早くライブでバンドを背負って披露したいなという思いが強いですし、実際出来上がったCM内で流れているのを見て、改めてこの曲を見つめ直せたというか、自分で作った曲であることを忘れるぐらい新鮮な気持ちで聴きました。CMに出演している方も実際の東洋建設の社員さんでして。そのひとりひとりの瞳の輝きというか、目に闘志というかちゃんと光があって、この曲の意味をもう一度改めて教えてもらったというか。

――アウトロもいいですね。小林さんらしいロングトーンで。

ありがとうございます。なんで「う」の母音にしたのかわかんないですけど(笑)。でも、この「ハイライト」のようなロングトーンの曲をカラオケで歌ったら気持ちいいじゃないですか。そこも意識して作りました。

――新鮮な曲ですけど、そこは小林さんらしさだなと思いました。

自分の良い部分は残しつつできました。

――そして恒例になった自主企画イベント『108の日』ですが、会場に渋谷eggmanを選んだのはここがライブアーティストの登竜門的な場所だからだそうですね。

そうですね。一度だけライブさせていただきましたが、やはり一度は自主企画でやりたいなと思いまして。

――どんなライブになりそうでしょうか。

自分の大好きなアーティストを呼んでライブをさせていただくという、本当に贅沢なイベントですが、Vivanz Edenという同い年で切磋琢磨してきたアーティストとやっと一緒にライブができるということで、僕自身もそのライブを楽しみます。ジャンルは全然違うし、音楽の幅は広いライブになりますけど、どういう化学反応が起きるのかというのは自分でも楽しみです。ちょっとセッションもしたいなというのも自分の中では思っていて、いろんなことをやろうと思っています。

---+---

上のインタビューを「早くライブでバンドを背負って」から「自分の良い部分は残しつつできました。」まで、最初と最後の語句も含めて一字一句変えずに書き写してください。

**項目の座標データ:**

---+---

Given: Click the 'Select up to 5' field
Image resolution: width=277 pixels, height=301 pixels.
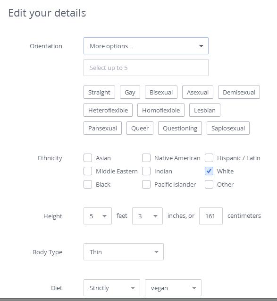Looking at the screenshot, I should point(146,68).
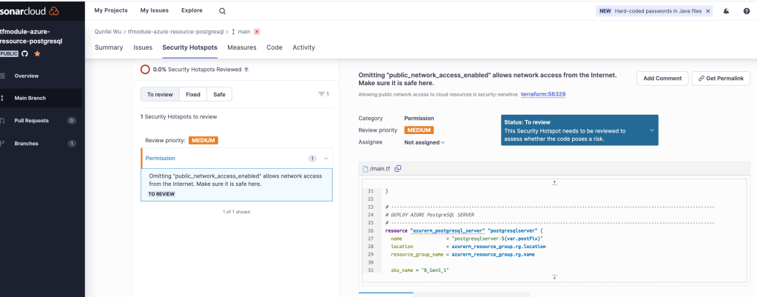Switch the hotspot filter to Safe

click(x=219, y=95)
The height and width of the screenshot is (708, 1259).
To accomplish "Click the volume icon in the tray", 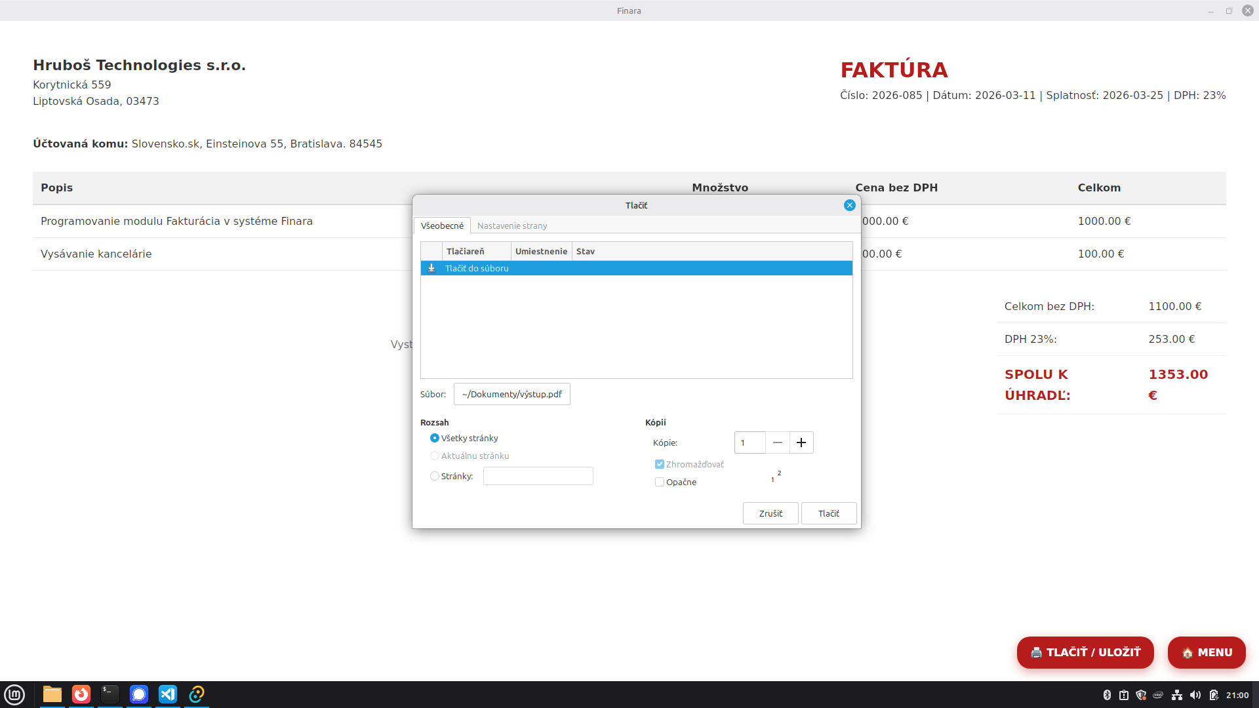I will click(1196, 696).
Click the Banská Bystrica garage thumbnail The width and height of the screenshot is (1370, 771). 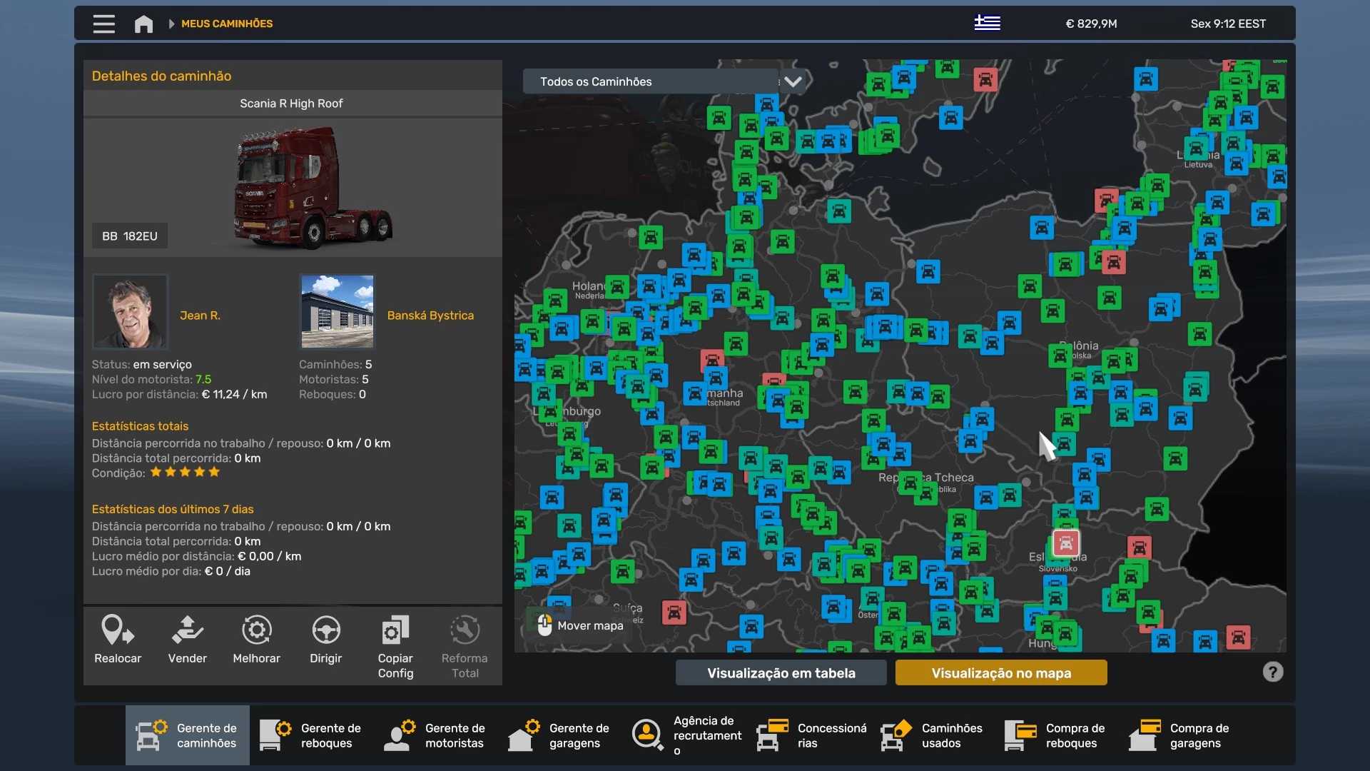(x=337, y=311)
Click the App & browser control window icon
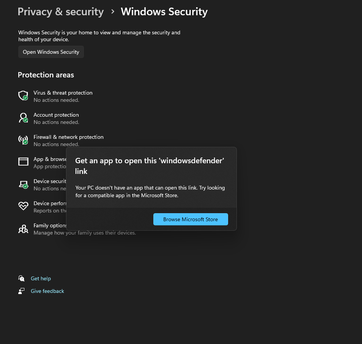 (23, 162)

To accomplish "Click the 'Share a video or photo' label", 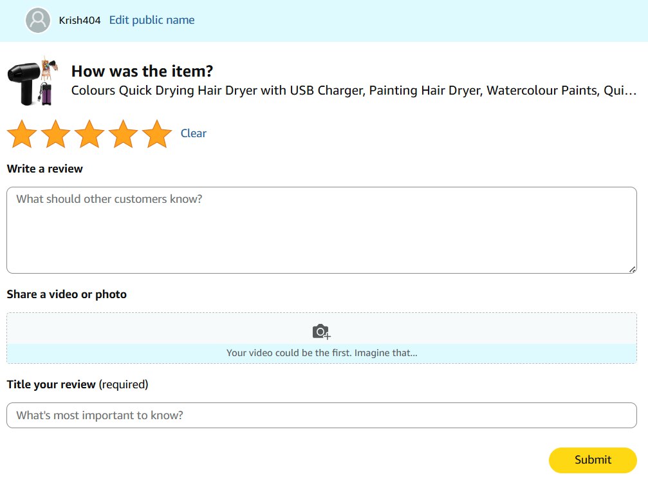I will point(67,294).
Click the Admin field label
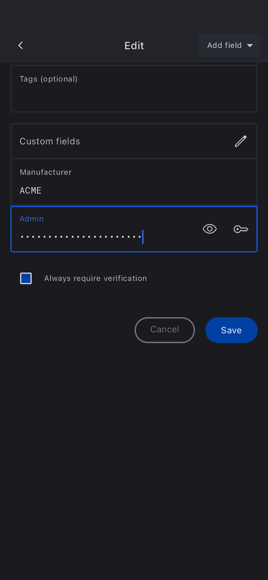The image size is (268, 580). click(32, 219)
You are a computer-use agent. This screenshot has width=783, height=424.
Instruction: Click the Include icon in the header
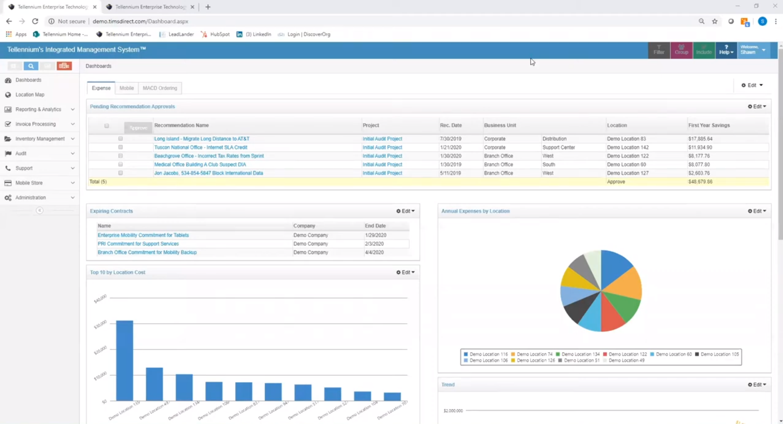(x=704, y=50)
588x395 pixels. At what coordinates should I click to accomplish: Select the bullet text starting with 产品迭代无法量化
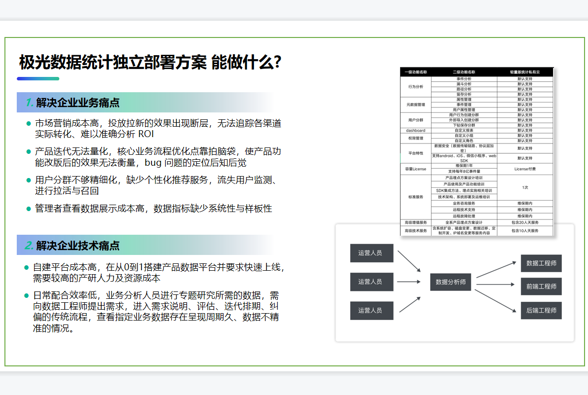coord(158,157)
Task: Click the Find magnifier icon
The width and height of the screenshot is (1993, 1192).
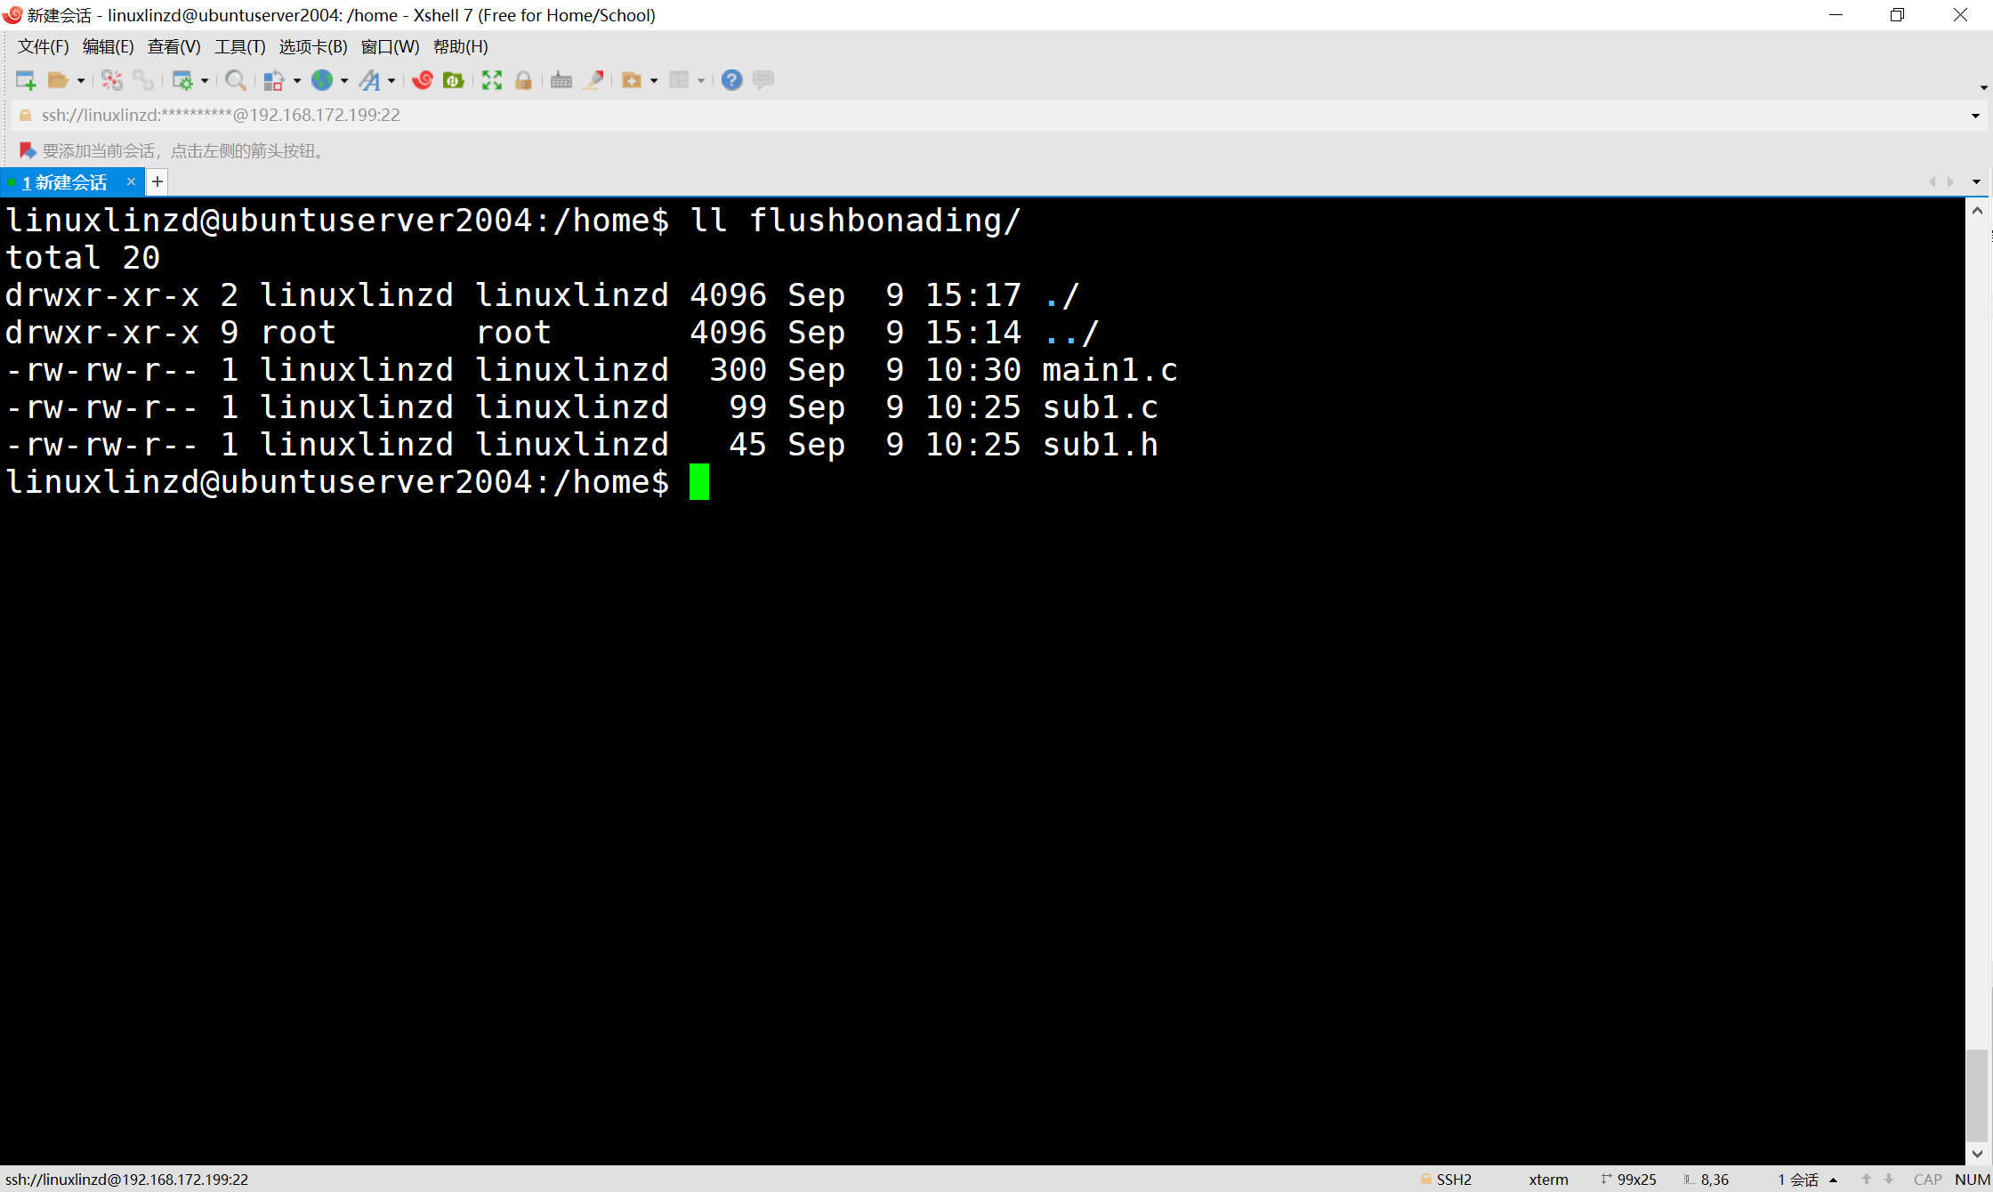Action: tap(235, 80)
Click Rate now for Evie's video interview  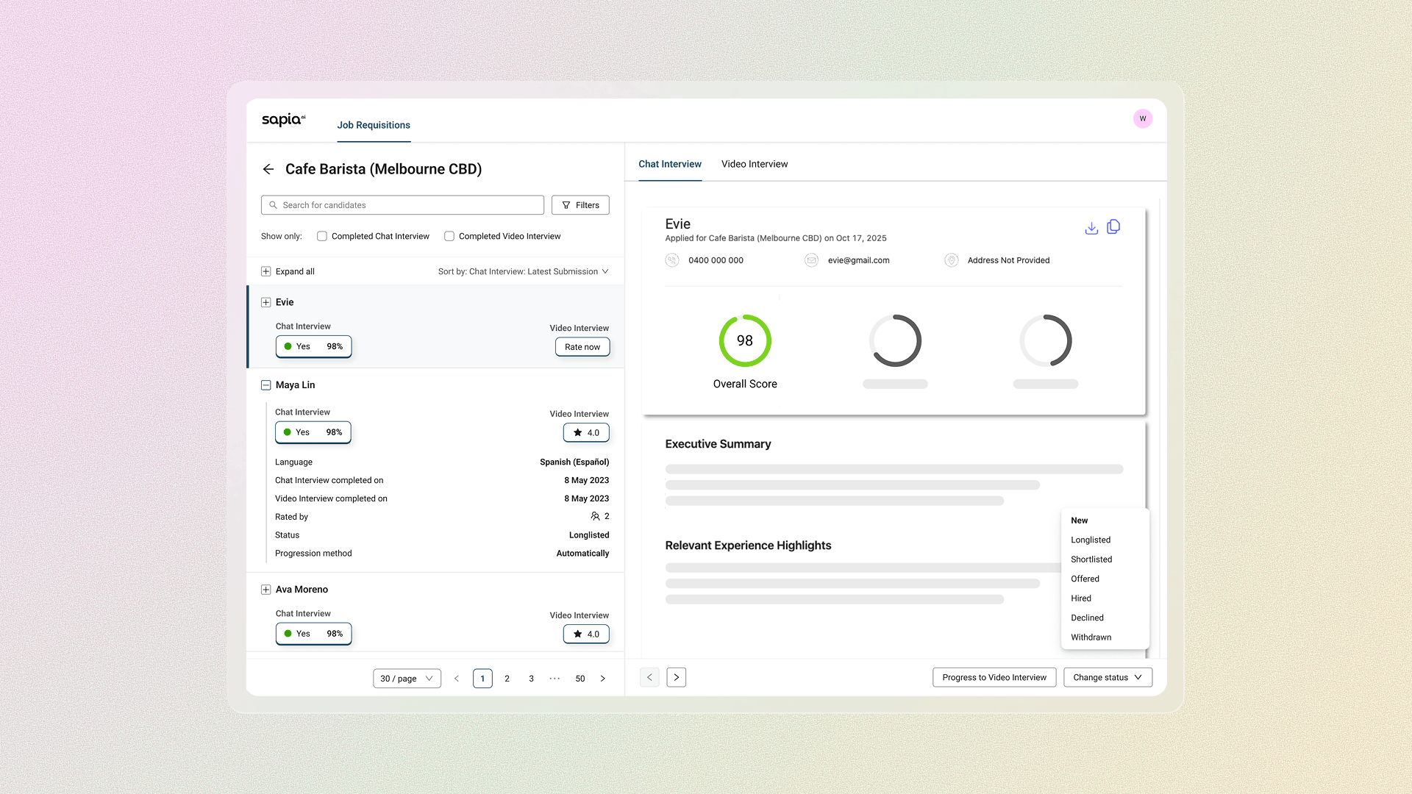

---+---

**解答:**
早くライブでバンドを背負って披露したいなという思いが強いですし、実際出来上がったCM内で流れているのを見て、改めてこの曲を見つめ直せたというか、自分で作った曲であることを忘れるぐらい新鮮な気持ちで聴きました。CMに出演している方も実際の東洋建設の社員さんでして。そのひとりひとりの瞳の輝きというか、目に闘志というかちゃんと光があって、この曲の意味をもう一度改めて教えてもらったというか。

――アウトロもいいですね。小林さんらしいロングトーンで。

ありがとうございます。なんで「う」の母音にしたのかわかんないですけど(笑)。でも、この「ハイライト」のようなロングトーンの曲をカラオケで歌ったら気持ちいいじゃないですか。そこも意識して作りました。

――新鮮な曲ですけど、そこは小林さんらしさだなと思いました。

自分の良い部分は残しつつできました。